Stored items:
((
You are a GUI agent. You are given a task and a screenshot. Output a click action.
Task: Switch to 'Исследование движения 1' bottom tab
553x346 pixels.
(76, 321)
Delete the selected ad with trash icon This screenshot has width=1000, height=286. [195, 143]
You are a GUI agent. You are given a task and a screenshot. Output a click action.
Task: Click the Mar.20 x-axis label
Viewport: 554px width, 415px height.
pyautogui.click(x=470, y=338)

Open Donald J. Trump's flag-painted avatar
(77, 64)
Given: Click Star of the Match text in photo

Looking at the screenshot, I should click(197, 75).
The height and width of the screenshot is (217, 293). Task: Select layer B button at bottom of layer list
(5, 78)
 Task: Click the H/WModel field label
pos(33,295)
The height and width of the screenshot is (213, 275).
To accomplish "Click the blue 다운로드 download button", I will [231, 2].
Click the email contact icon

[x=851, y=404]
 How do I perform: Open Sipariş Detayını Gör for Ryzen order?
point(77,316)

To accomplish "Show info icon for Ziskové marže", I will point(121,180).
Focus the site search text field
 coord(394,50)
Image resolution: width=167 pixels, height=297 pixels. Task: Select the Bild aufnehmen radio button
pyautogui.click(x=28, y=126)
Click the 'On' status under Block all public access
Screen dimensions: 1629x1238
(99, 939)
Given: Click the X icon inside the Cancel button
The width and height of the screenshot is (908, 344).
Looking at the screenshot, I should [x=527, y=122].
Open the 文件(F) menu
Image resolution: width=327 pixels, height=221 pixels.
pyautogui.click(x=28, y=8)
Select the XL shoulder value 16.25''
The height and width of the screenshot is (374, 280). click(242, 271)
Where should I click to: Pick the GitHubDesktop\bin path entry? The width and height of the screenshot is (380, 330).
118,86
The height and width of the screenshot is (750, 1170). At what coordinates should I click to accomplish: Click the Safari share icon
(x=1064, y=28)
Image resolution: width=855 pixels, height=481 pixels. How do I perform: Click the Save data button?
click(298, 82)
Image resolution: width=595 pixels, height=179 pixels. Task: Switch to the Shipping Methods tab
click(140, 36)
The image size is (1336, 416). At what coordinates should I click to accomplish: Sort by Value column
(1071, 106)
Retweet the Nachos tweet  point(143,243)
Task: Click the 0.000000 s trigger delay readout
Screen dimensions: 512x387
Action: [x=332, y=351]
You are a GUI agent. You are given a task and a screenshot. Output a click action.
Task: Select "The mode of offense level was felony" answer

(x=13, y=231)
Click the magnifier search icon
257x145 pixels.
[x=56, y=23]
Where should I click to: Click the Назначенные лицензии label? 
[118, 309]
))
Exercise prompt:
All of the entries above should be written out again exactly.

Completed task:
You are a GUI agent. You are given a task and a screenshot. Output a click action.
Task: Switch to 'Исследование движения 1' bottom tab
553x346 pixels.
(76, 321)
Delete the selected ad with trash icon This screenshot has width=1000, height=286. [195, 143]
You are a GUI agent. You are given a task and a screenshot. Output a click action.
Task: Click the Mar.20 x-axis label
Viewport: 554px width, 415px height.
pyautogui.click(x=470, y=338)

Open Donald J. Trump's flag-painted avatar
(77, 64)
Given: Click Star of the Match text in photo

Looking at the screenshot, I should click(197, 75).
The height and width of the screenshot is (217, 293). Task: Select layer B button at bottom of layer list
(5, 78)
 Task: Click the H/WModel field label
pos(33,295)
The height and width of the screenshot is (213, 275).
To accomplish "Click the blue 다운로드 download button", I will [231, 2].
Click the email contact icon

[x=851, y=404]
 How do I perform: Open Sipariş Detayını Gör for Ryzen order?
point(77,316)

To accomplish "Show info icon for Ziskové marže", I will point(121,180).
Focus the site search text field
 coord(394,50)
Image resolution: width=167 pixels, height=297 pixels. Task: Select the Bild aufnehmen radio button
pyautogui.click(x=28, y=126)
Click the 'On' status under Block all public access
Screen dimensions: 1629x1238
(99, 939)
Given: Click the X icon inside the Cancel button
The width and height of the screenshot is (908, 344).
Looking at the screenshot, I should [x=527, y=122].
Open the 文件(F) menu
Image resolution: width=327 pixels, height=221 pixels.
pyautogui.click(x=28, y=8)
Select the XL shoulder value 16.25''
The height and width of the screenshot is (374, 280). click(242, 271)
Where should I click to: Pick the GitHubDesktop\bin path entry? The width and height of the screenshot is (380, 330).
118,86
The height and width of the screenshot is (750, 1170). At what coordinates should I click to accomplish: Click the Safari share icon
(x=1064, y=28)
Image resolution: width=855 pixels, height=481 pixels. How do I perform: Click the Save data button?
click(298, 82)
Image resolution: width=595 pixels, height=179 pixels. Task: Switch to the Shipping Methods tab
click(140, 36)
The image size is (1336, 416). At what coordinates should I click to accomplish: Sort by Value column
(1071, 106)
Retweet the Nachos tweet  point(143,243)
Task: Click the 0.000000 s trigger delay readout
Screen dimensions: 512x387
Action: [x=332, y=351]
You are a GUI agent. You are given a task and a screenshot. Output a click action.
Task: Select "The mode of offense level was felony" answer

(x=13, y=231)
Click the magnifier search icon
257x145 pixels.
[x=56, y=23]
Where should I click to: Click the Назначенные лицензии label? 
[118, 309]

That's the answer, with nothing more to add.